Document:
▽

- Origin: Athens, Greece
- Genres: Rock; gothic rock; industrial;
- Years active: 1999–2005
- Label: Cyberdelia Records
- Past members: Mike Pougounas, Lefteris Strouggaris, Vangelis Papachristopoulous, Costas Spanos, Dimitris "Sidheog" Steves, Panos Economakis

= Nexus (Greek band) =

Greek industrial rock band

Nexus was a Greek industrial rock band formed by vocalist/keyboardist Mike Pougounas. He was joined by guitarist Lefteris Strouggaris, drummer Vangelis Papachristopoulos, and bassist Costas Spanos. Pougounas and Strouggaris were fresh off of membership with The Flowers Of Romance, a pioneering Greek gothic rock band.

Nexus built on The Flowers Of Romance’s innovations; they were the first industrial group of the Greek rock underground. While Nexus had a more mainstream sound than the Flowers Of Romance, Nexus continued The Flowers Of Romance’s tradition of incorporating countless musical styles into one base style. Nexus received critical and fan acclaim across the European and U.S. underground industrial scenes, making Nexus the second consecutive Mike Pougounas-formed group to become internationally renowned.

== History ==

Internal strife and undesirable management placed so much strain on The Flowers Of Romance that in 1998, frontman Mike Pougounas and guitarist Lefteris Strouggaris left the band. Pougounas formed Nexus and was joined by Strouggaris, ex-Divorce drummer Vangelis Papachristopoulos, and Costas Spanos.

In 1999, Nexus released the self-titled single, Nexus (EP), through FM Records. In December of that same year, ex-The Drops drummer Dimitris "Sidhéog" Steves replaced Vangelis Papachristopoulos.

Nexus left FM Records and Pougounas created Cyberdelia Records on March 9, 2000, immediately adding Nexus to its stable. On May 19, 2000, Nexus released their debut album titled 6 and fans were witness to a bold move by Nexus: unlike albums of The Flowers Of Romance, 6 was entirely in Greek. On the same day of 6’s release, Nexus opened for world-famous The Mission in Thessaloniki after being invited to play by The Mission’s frontman Wayne Hussey, who was instrumental in the success of The Flowers Of Romance’s final album.

△

Extracted records:
▽

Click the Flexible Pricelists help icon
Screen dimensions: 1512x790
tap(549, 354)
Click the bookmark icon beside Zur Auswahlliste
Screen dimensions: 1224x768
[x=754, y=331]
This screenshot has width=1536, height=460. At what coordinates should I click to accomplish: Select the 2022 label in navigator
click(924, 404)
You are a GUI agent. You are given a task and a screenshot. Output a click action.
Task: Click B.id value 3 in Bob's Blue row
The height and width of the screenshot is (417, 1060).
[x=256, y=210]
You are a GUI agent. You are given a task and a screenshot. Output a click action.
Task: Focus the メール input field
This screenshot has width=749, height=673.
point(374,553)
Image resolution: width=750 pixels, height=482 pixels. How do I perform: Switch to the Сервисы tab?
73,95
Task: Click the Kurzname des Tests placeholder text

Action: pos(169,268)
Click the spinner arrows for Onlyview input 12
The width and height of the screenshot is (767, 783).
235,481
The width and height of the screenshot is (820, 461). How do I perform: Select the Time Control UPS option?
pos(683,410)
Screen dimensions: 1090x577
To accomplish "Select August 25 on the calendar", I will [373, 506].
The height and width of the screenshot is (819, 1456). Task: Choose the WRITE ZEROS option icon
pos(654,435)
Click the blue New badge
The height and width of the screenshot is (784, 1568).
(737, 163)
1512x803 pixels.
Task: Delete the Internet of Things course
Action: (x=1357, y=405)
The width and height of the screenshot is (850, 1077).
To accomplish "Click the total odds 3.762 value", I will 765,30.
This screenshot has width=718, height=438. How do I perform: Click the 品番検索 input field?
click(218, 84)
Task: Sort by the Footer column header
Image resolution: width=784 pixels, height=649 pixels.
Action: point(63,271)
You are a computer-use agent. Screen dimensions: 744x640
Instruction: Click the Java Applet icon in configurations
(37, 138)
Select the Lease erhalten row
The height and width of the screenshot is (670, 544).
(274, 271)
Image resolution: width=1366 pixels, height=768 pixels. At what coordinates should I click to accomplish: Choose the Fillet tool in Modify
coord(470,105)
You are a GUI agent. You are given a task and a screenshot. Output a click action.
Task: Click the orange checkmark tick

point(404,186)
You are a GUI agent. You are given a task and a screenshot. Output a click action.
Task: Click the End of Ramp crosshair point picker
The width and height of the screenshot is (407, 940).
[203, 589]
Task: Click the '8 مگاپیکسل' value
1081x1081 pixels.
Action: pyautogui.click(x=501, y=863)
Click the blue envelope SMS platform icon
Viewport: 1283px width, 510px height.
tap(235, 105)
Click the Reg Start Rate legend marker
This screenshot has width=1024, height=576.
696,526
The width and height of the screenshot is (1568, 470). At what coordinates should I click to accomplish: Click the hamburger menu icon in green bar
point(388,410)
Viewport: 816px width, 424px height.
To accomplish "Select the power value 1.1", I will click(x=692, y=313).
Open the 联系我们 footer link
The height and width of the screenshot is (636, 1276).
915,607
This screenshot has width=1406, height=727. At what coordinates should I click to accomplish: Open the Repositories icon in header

△

Given instruction 1:
Translate this sentence from the Nexus article into Spanish: "In 1999, Nexus released the self-titled single, Nexus (EP), through FM Records."
Given instruction 2:
List every band other than Nexus that the Nexus article names.

Correct response 1:
En 1999, Nexus lanzó el sencillo homónimo, Nexus (EP), a través de FM Records.

Correct response 2:
The Flowers Of Romance
Divorce
The Drops
The Mission